Question

Prove that one of any three consecutive positive integer must be divisible by 3

Answer 1

Ans:
n,n+1,n+2 be three consecutive positive integers We know that n is of the form 3q, 3q +1, 3q + 2
So we have the following cases

Case – I when n = 3q

In the this case, n is divisible by 3 but n + 1 and n + 2 are not divisible by 3

Case - II When n = 3q + 1
Sub n = 2 = 3q +1 +2 = 3(q +1) is divisible by 3. but n and n+1 are not divisible by 3

Case – III When n = 3q +2
Sub n = 2 = 3q +1 +2 = 3(q +1) is divisible by 3. but n and n+1 are not divisible by 3

Hence one of n, n + 1 and n + 2 is divisible by 3

Answer 2

Step-by-step explanation:

Let 3 consecutive positive integers be n, n + 1 and n + 2 .

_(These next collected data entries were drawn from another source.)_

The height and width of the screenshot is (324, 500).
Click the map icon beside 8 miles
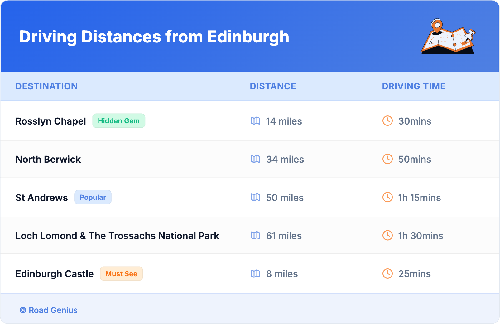click(x=255, y=274)
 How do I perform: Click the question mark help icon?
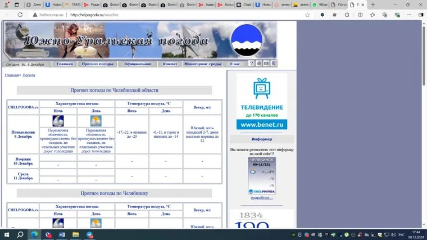point(252,64)
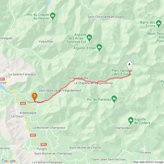Viewport: 164px width, 164px height.
Task: Open the Aiguille d'Olan mountain marker
Action: click(99, 48)
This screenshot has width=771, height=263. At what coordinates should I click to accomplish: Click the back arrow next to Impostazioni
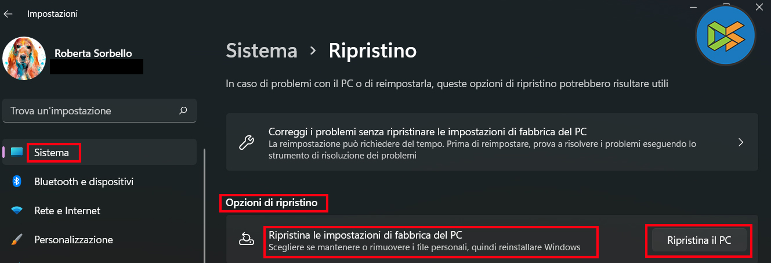pos(8,14)
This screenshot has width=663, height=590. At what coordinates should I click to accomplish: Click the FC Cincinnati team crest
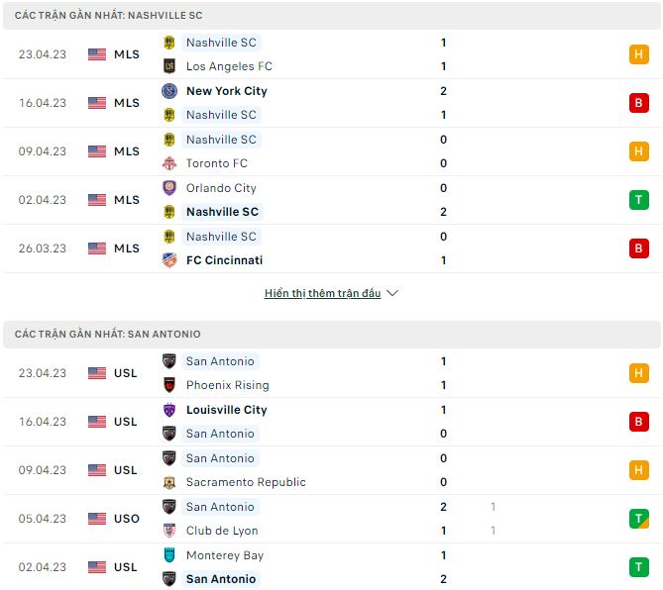tap(168, 260)
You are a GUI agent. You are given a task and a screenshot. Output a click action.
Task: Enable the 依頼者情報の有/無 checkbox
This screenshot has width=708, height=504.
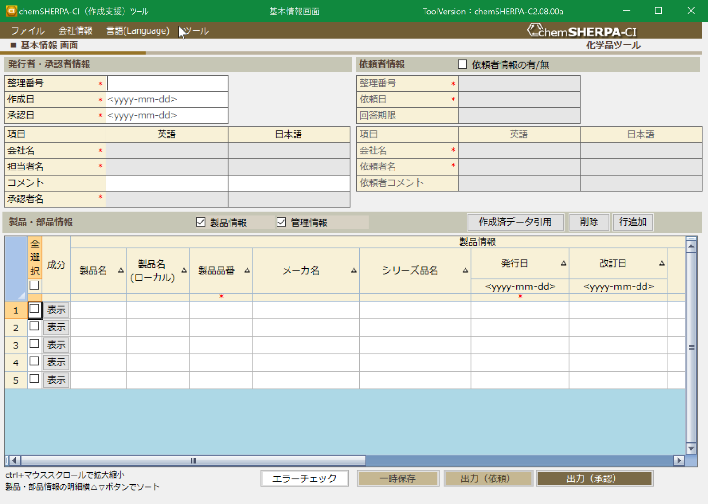point(462,64)
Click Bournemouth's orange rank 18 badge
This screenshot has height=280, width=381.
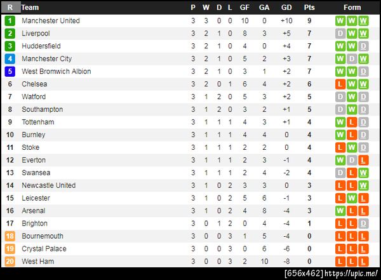point(10,236)
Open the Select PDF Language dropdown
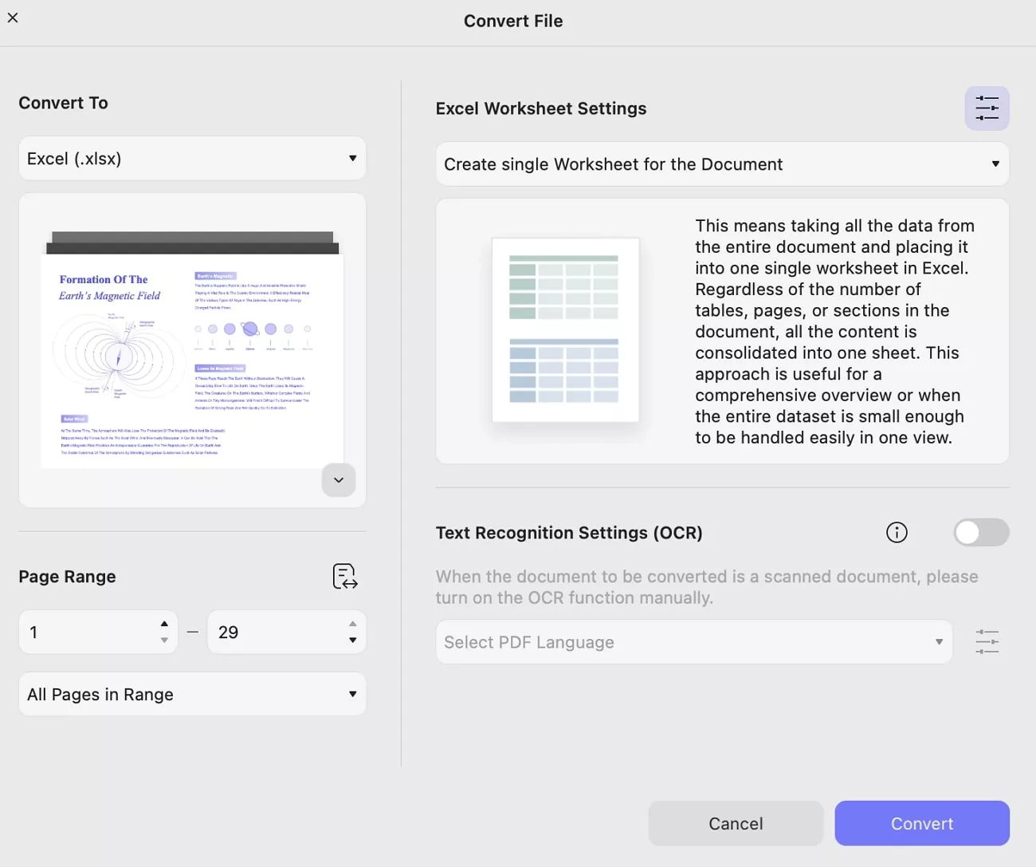The height and width of the screenshot is (867, 1036). [693, 642]
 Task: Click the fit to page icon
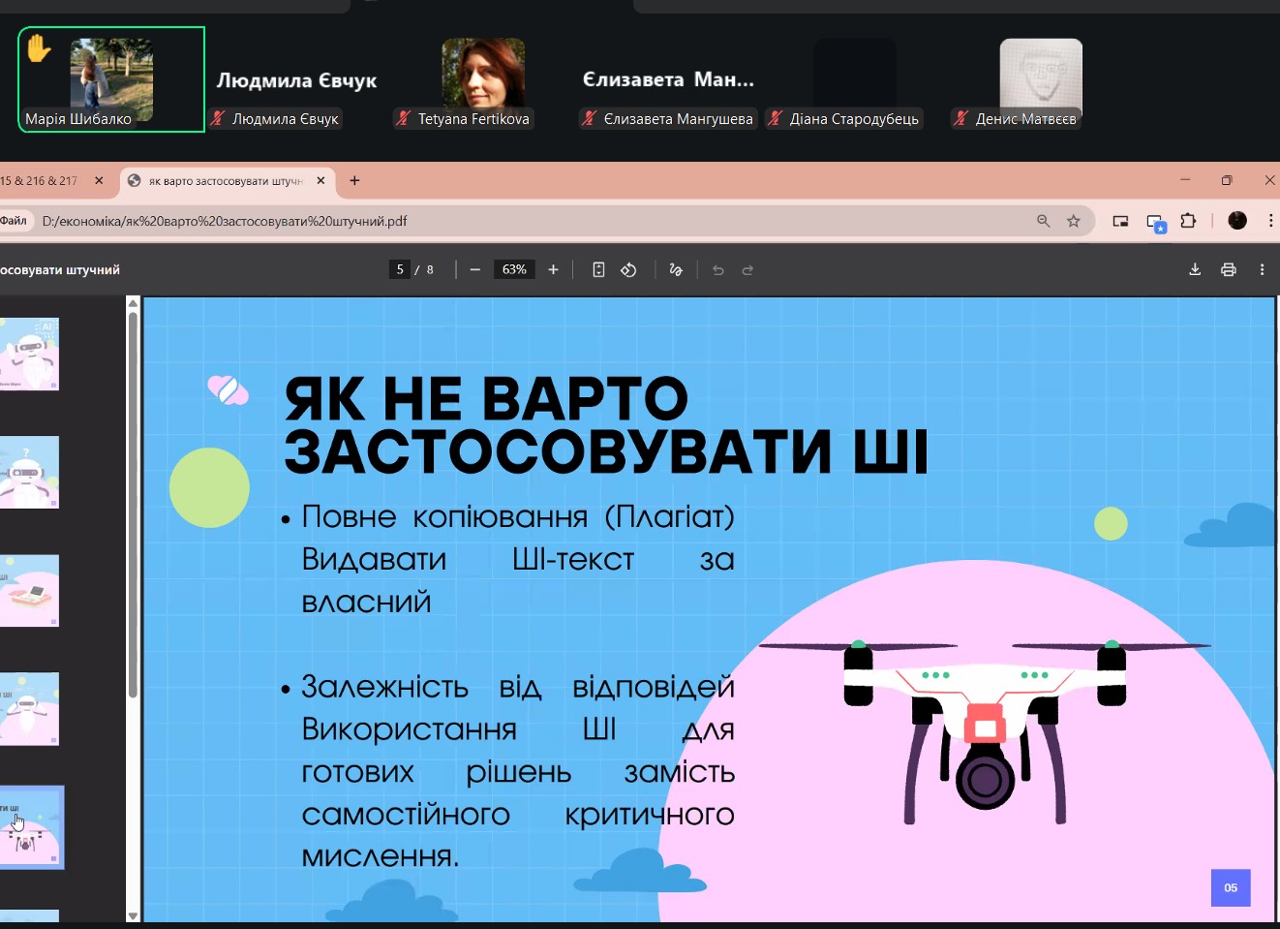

Whenever a number is divided by 3, the remainder we get is either 0, or 1, or 2.

:

Therefore:

n = 3p or 3p+1 or 3p+2, where p is some integer

If n = 3p = 3(p) , then n is divisible by 3

If n = 3p + 1, then n + 2 = 3p +1 + 2 = 3 p + 3 = 3 ( p + 1 ) is divisible by 3

If n = 3p + 2, then n + 1 = 3p + 2 + 1 = 3p + 3 = 3(p + 1) is divisible by 3

Thus, we can state that one of the numbers among n, n+1 and n+2 is always divisible by 3

Hence it is solved.